Your generative AI project is going to fail

Your genAI project is almost certainly going to fail. But take heart: You probably shouldn’t have been using AI to solve your business problem, anyway. This seems to be an accepted fact among the data science crowd, but that wisdom has been slow to reach enterprise executives. For example, data scientist Noah Lorang once suggested, “There is a very small subset of business problems that are best solved by machine learning; most of them just need good data and an understanding of what it means,” yet 87% of those surveyed by Bain & Company said they’re developing genAI applications.

For some, that’s the exact right approach. For many others, it’s not.

We have collectively gotten so far ahead of ourselves with genAI that we’re setting ourselves up for failure. That failure comes from a variety of sources, including data governance or data quality issues, but the primary problem right now is expectations. People dabble with ChatGPT for an afternoon and expect it to be able to resolve their supply chain issues or customer support questions. It won’t. But AI isn’t the problem, we are.

“Expectations set purely based on vibes”

Shreya Shankar, a machine learning engineer at Viaduct, argues that one of the blessings and curses of genAI is that it seemingly eliminates the need for data preparation, which has long been one of the hardest aspects of machine learning. “Because you’ve put in such little effort into data preparation, it’s very easy to get pleasantly surprised by initial results,” she says, which then “propels the next stage of experimentation, also known as prompt engineering.”

Rather than do the hard, dirty work of data preparation, with all the testing and retraining to get a model to yield even remotely useful results, people are jumping straight to dessert, as it were.
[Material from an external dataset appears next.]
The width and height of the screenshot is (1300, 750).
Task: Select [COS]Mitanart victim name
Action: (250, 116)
This, in turn, leads to unrealistic expectations: “Generative AI and LLMs are a little more interesting in that most people don’t have any form of systematic evaluation before they ship (why would they be forced to, if they didn’t collect a training dataset?), so their expectations are set purely based on vibes,” Shankar says.

Vibes, as it turns out, are not a good data set for successful AI applications.
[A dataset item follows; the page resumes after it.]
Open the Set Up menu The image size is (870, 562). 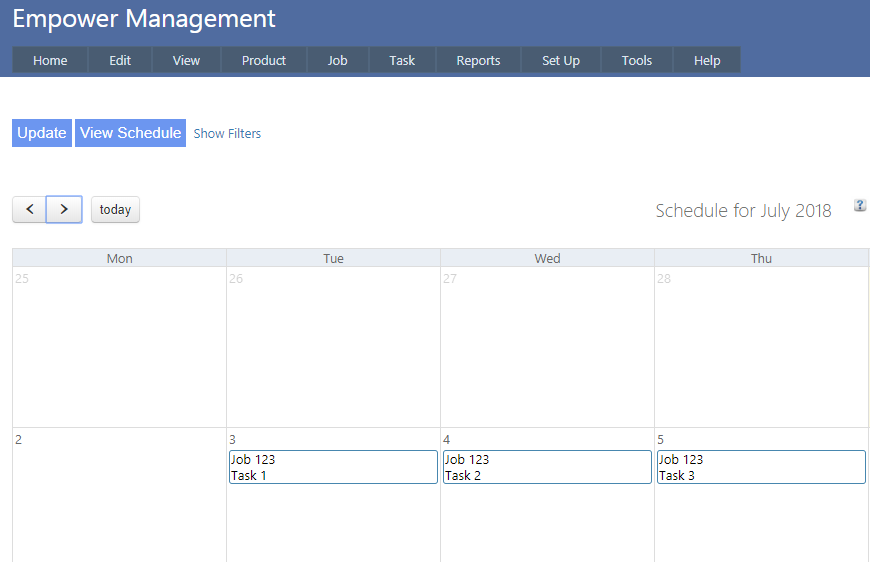(x=561, y=60)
The real key to machine learning success is something that is mostly missing from genAI: the constant tuning of the model. “In ML and AI engineering,” Shankar writes, “teams often expect too high of accuracy or alignment with their expectations from an AI application right after it’s launched, and often don’t build out the infrastructure to continually inspect data, incorporate new tests, and improve the end-to-end system.” It’s all the work that happens before and after the prompt, in other words, that delivers success. For genAI applications, partly because of how fast it is to get started, much of this discipline is lost.

Things also get more complicated with genAI because there is no consistency between prompt and response. I love the way Amol Ajgaonkar, CTO of product innovation at Insight, puts it. Sometimes we think our prompts to ChatGPT or a similar system is like having a mature conversation with an adult. It’s not, he says, but rather, “It’s like giving my teenage kids instructions. Sometimes you have to repeat yourself so it sticks.” Making it more complicated, “Sometimes the AI listens, and other times it won’t follow instructions. It’s almost like a different language.” Learning how to converse with genAI systems is both art and science and requires considerable experience to do it well. Unfortunately, many gain too much confidence from their casual experiments with ChatGPT and set expectations much higher than the tools can deliver, leading to disappointing failure.
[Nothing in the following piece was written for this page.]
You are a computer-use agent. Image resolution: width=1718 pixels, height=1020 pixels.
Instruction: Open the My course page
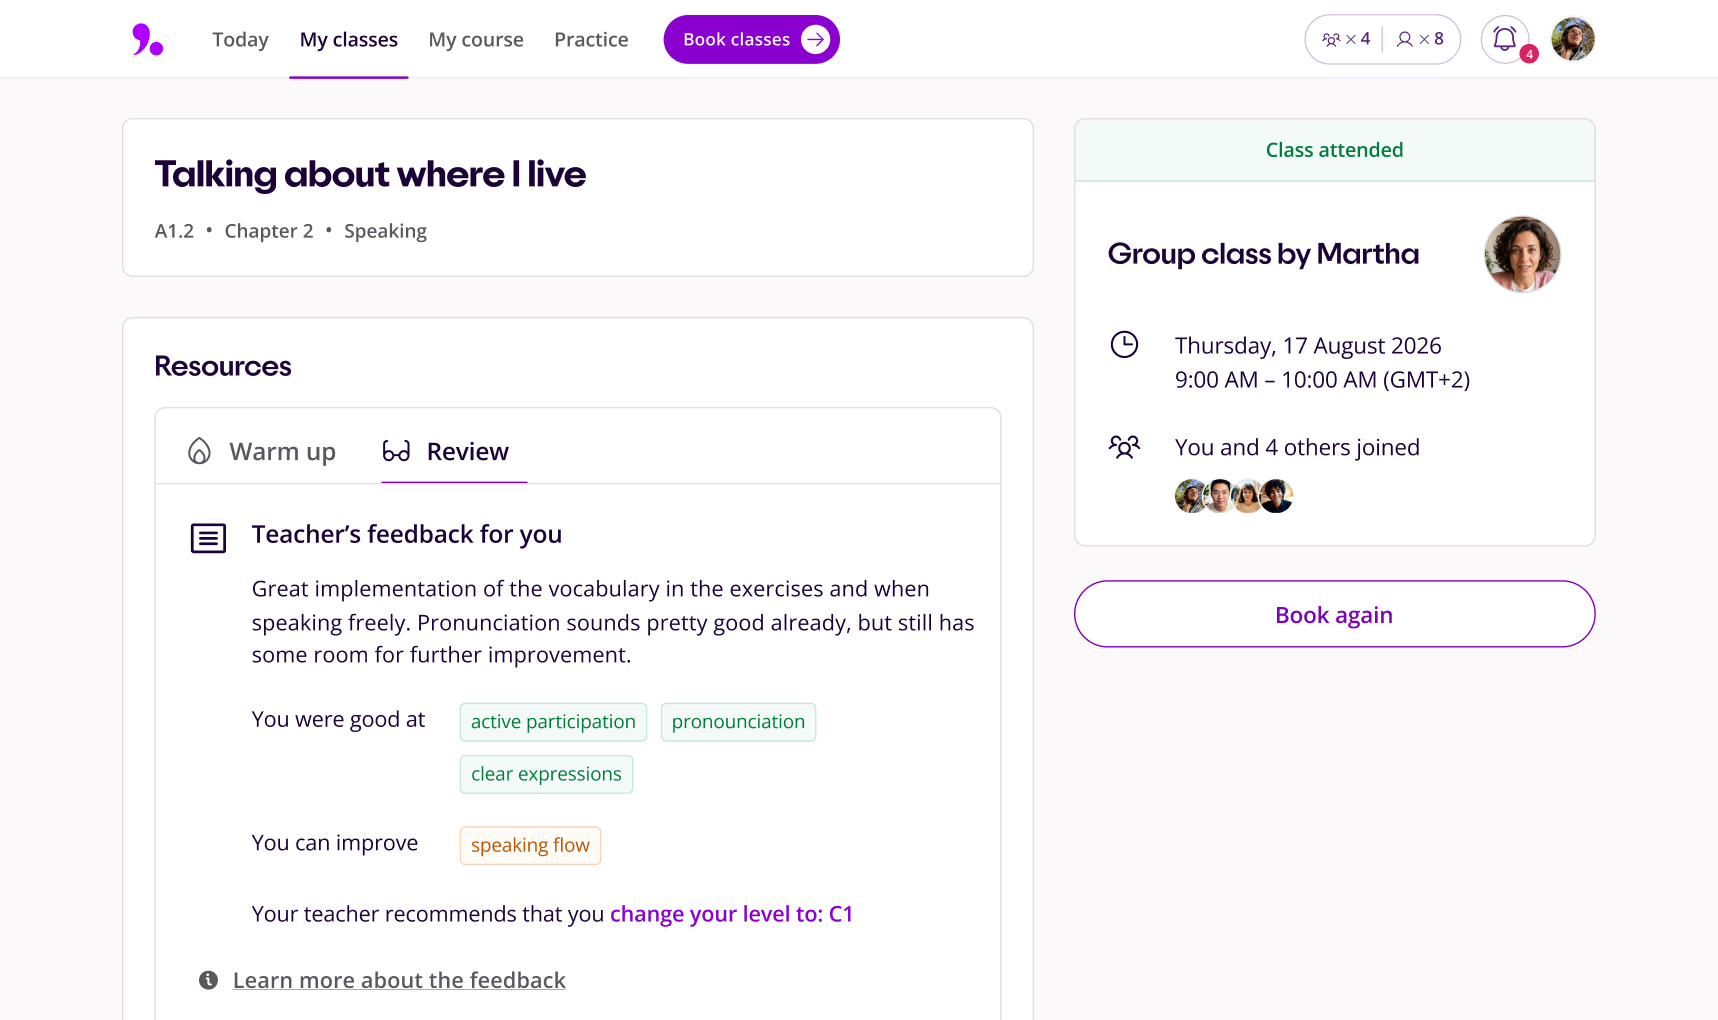pos(476,40)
Put down the shiny new toy

Many are sprinting into genAI without first considering whether there are simpler, better ways of accomplishing their goals. Santiago Valdarrama, founder of Tideily, recommends that most start with machine learning (or genAI), but the first step is generally simple heuristics, or rules. He offers two advantages to this approach: “First, you’ll learn much more about the problem you need to solve. Second, you’ll have a baseline to compare against any future machine-learning solution.”

As with software development, where the hardest work isn’t coding but rather figuring out which code to write, the hardest thing in AI is figuring out how or if to apply AI. When simple rules need to yield to more complicated rules, Valdarrama suggests switching to a simple model. Note the continued stress on “simple.” As he says, “simplicity always wins” and should dictate decisions until more complicated models are absolutely necessary.

So, back to genAI. Yes, it might be what your business needs to deliver customer value in a given scenario. Maybe. It’s more likely that solid analysis and rules-based approaches will give the desired yields. For those who are determined to use the shiny new thing, well, even then it’s still best to start small and simple and learn how to use genAI successfully.